What the task asks: Give the records once more, exactly as they stand.

Stored data entries:
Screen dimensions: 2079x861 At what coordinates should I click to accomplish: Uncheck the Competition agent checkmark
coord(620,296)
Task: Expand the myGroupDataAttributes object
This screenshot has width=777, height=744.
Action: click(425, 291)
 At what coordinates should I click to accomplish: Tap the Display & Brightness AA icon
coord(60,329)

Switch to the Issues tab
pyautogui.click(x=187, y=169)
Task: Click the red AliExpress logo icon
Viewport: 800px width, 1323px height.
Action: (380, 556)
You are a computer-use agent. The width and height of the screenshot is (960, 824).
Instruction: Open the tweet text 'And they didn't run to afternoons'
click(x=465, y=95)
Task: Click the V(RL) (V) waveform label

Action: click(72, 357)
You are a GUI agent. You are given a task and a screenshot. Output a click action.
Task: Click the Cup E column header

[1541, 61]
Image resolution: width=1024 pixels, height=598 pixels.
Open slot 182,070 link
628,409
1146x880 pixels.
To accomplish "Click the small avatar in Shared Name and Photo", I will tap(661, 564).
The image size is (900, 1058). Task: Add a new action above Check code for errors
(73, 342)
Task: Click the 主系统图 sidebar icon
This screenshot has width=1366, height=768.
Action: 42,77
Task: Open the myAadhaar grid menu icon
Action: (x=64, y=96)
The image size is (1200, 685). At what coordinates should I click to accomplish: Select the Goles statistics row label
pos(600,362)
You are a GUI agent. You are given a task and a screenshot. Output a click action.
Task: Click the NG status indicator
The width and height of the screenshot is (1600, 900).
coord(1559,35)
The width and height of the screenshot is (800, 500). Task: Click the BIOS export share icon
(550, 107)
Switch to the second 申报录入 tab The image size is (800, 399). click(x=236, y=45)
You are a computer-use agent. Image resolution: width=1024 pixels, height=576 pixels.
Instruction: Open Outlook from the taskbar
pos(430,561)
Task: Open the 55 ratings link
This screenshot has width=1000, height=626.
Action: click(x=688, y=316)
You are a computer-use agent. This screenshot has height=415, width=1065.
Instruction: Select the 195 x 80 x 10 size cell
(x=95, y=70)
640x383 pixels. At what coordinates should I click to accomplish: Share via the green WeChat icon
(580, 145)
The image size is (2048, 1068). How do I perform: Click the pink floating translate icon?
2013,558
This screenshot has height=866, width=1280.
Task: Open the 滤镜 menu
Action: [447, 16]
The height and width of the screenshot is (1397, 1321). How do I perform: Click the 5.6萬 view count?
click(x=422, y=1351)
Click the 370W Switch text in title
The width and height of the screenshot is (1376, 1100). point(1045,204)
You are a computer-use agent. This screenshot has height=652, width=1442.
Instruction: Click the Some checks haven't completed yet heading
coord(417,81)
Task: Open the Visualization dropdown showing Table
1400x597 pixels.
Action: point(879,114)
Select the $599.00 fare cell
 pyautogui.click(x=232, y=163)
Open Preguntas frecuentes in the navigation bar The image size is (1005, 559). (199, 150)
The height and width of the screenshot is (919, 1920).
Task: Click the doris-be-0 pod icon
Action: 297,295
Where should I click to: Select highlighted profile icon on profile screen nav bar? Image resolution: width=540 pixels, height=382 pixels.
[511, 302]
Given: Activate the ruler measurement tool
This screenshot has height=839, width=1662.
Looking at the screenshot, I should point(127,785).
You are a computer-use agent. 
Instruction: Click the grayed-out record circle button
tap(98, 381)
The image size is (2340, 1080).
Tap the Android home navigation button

Result:
Screen dimensions: 2079x861 At what coordinates should I click to accomplish: Uncheck the Competition agent checkmark
coord(620,296)
Task: Expand the myGroupDataAttributes object
This screenshot has width=777, height=744.
Action: click(425, 291)
 At what coordinates should I click to accomplish: Tap the Display & Brightness AA icon
coord(60,329)

Switch to the Issues tab
pyautogui.click(x=187, y=169)
Task: Click the red AliExpress logo icon
Viewport: 800px width, 1323px height.
Action: (380, 556)
You are a computer-use agent. The width and height of the screenshot is (960, 824).
Instruction: Open the tweet text 'And they didn't run to afternoons'
click(x=465, y=95)
Task: Click the V(RL) (V) waveform label

Action: click(72, 357)
You are a GUI agent. You are given a task and a screenshot. Output a click action.
Task: Click the Cup E column header

[1541, 61]
Image resolution: width=1024 pixels, height=598 pixels.
Open slot 182,070 link
628,409
1146x880 pixels.
To accomplish "Click the small avatar in Shared Name and Photo", I will tap(661, 564).
The image size is (900, 1058). Task: Add a new action above Check code for errors
(73, 342)
Task: Click the 主系统图 sidebar icon
This screenshot has width=1366, height=768.
Action: 42,77
Task: Open the myAadhaar grid menu icon
Action: (x=64, y=96)
The image size is (1200, 685). At what coordinates should I click to accomplish: Select the Goles statistics row label
pos(600,362)
You are a GUI agent. You are given a task and a screenshot. Output a click action.
Task: Click the NG status indicator
The width and height of the screenshot is (1600, 900).
coord(1559,35)
The width and height of the screenshot is (800, 500). Task: Click the BIOS export share icon
(550, 107)
Switch to the second 申报录入 tab The image size is (800, 399). click(x=236, y=45)
You are a computer-use agent. Image resolution: width=1024 pixels, height=576 pixels.
Instruction: Open Outlook from the taskbar
pos(430,561)
Task: Open the 55 ratings link
This screenshot has width=1000, height=626.
Action: click(x=688, y=316)
You are a computer-use agent. This screenshot has height=415, width=1065.
Instruction: Select the 195 x 80 x 10 size cell
(x=95, y=70)
640x383 pixels. At what coordinates should I click to accomplish: Share via the green WeChat icon
(580, 145)
The image size is (2048, 1068). How do I perform: Click the pink floating translate icon?
2013,558
This screenshot has height=866, width=1280.
Task: Open the 滤镜 menu
Action: [447, 16]
The height and width of the screenshot is (1397, 1321). How do I perform: Click the 5.6萬 view count?
click(x=422, y=1351)
Click the 370W Switch text in title
The width and height of the screenshot is (1376, 1100). point(1045,204)
You are a computer-use agent. This screenshot has height=652, width=1442.
Instruction: Click the Some checks haven't completed yet heading
coord(417,81)
Task: Open the Visualization dropdown showing Table
1400x597 pixels.
Action: point(879,114)
Select the $599.00 fare cell
 pyautogui.click(x=232, y=163)
Open Preguntas frecuentes in the navigation bar The image size is (1005, 559). (199, 150)
The height and width of the screenshot is (919, 1920).
Task: Click the doris-be-0 pod icon
Action: 297,295
Where should I click to: Select highlighted profile icon on profile screen nav bar? Image resolution: width=540 pixels, height=382 pixels.
[511, 302]
Given: Activate the ruler measurement tool
This screenshot has height=839, width=1662.
Looking at the screenshot, I should point(127,785).
You are a computer-use agent. 
Instruction: Click the grayed-out record circle button
tap(98, 381)
The image size is (2340, 1080).
Tap the Android home navigation button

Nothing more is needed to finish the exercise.